The construction sector has had a tough go over the past 12 years.
We all know the beginning of the story. In 2006 and 2007, the housing bubble popped. Then financial markets tanked, banks hunkered down, trillions in corporate and household wealth went poof, and economies on both sides of the Atlantic sunk into the worst recession since the Great Depression.
The sector hit hardest by the recession was construction.
What happened to construction in Glynn goes a long way in explaining why the recession was so much worse here than in the U.S., Georgia, and many local economies.
The housing boom was bigger in Glynn than in most other places. From 2000 to their peak before the bubble popped, home prices jumped 42 percent in Georgia, 65 percent in the U.S. and 79 percent in the Brunswick Metro Stastical Area, a census region. (The Brunswick MSA consists of Brantley, Glynn, and McIntosh counties. Glynn accounts for about 80 percent of economic activity in the Brunswick MSA.)
The magnitude of the housing boom here is better reflected by construction activity than home prices. Over those same years, the construction sector’s contribution to inflation-adjusted GDP increased moderately in both the U.S. and Georgia — less than 6 percent in each case. In the Brunswick MSA, construction’s contribution to local inflation-adjusted GDP increased from $244 million in 2001 to $412 million in 2006, an increase of 69 percent.
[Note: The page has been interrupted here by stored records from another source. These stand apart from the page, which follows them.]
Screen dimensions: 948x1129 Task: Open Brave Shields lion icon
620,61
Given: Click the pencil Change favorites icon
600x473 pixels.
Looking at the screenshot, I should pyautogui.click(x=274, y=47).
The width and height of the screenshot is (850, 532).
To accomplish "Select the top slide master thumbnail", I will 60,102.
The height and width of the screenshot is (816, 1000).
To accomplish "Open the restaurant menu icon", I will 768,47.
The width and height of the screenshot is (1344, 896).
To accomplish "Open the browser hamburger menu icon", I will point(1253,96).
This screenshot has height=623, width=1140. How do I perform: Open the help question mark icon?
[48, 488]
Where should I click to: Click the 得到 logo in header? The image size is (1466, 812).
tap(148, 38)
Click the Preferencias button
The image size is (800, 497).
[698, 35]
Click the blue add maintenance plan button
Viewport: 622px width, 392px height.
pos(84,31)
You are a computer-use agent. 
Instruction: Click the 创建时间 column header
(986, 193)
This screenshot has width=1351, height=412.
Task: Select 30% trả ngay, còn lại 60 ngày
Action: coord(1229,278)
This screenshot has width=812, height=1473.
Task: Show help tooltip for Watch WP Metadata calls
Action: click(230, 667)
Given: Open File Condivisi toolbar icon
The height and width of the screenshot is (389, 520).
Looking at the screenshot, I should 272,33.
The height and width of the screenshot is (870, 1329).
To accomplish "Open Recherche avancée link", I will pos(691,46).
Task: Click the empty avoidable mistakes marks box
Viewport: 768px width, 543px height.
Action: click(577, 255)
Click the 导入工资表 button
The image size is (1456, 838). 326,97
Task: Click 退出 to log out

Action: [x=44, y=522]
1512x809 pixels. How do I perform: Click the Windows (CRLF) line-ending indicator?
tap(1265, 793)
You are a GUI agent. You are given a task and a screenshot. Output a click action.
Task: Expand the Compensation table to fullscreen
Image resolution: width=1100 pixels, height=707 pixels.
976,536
That’s a big deal. As vital and prominent as the industry is, in 2006 construction accounted for a bit more than 5 percent of GDP in the U.S. and in Georgia. It accounted for 10.4 percent of GDP in the Brunswick MSA. In other words, on the eve of the crash, construction was a much larger part of our local economy than it was of other economies, national, state and local.
As is often the case, the bigger the boom, the bigger the bust. During the bust, home prices fell 19 percent in the U.S., 24 percent in Georgia, and 31 percent in the Brunswick MSA.
Construction activity fell even more. Between 2006 and 2009, the construction industry’s contribution to inflation-adjusted GDP fell 23 percent in the U.S. and 36 percent in Georgia.
In the Brunswick MSA? Unlike construction activity in the U.S. and Georgia, which largely flattened out between 2009 and 2012 before resuming moderate growth, activity in the Brunswick MSA fell almost without interruption through 2014. In 2014, construction’s contribution to local inflation-adjusted GDP was $107 million, a 74 percent fall from the 2012 figure of $412 million.
A 74 percent hit on an industry that made up more than 10 percent of our local economy — that’s a major reason for our long and nasty recession.
If there’s any silver lining here — and there isn’t much — it’s that construction activity is on the rise again in the U.S., in Georgia, and in Glynn. But the industry is not the same. Construction activity accounts for less than 4 percent of GDP in all three economies.
This is a case of a crucial feature of capitalism’s ceaseless churning: the decline of once prominent firms and industries. But there’s another crucial feature of capitalism’s churning: as some firms and industries decline, others — some new and some old but transformed — blossom and thrive. In my next column we’ll talk about a thriving industry that’s about to blossom in Brunswick.
(Data sources: On home prices, from the Federal Housing Finance Agency; on construction activity, from the Bureau of Economic Analysis of the Department of Commerce.)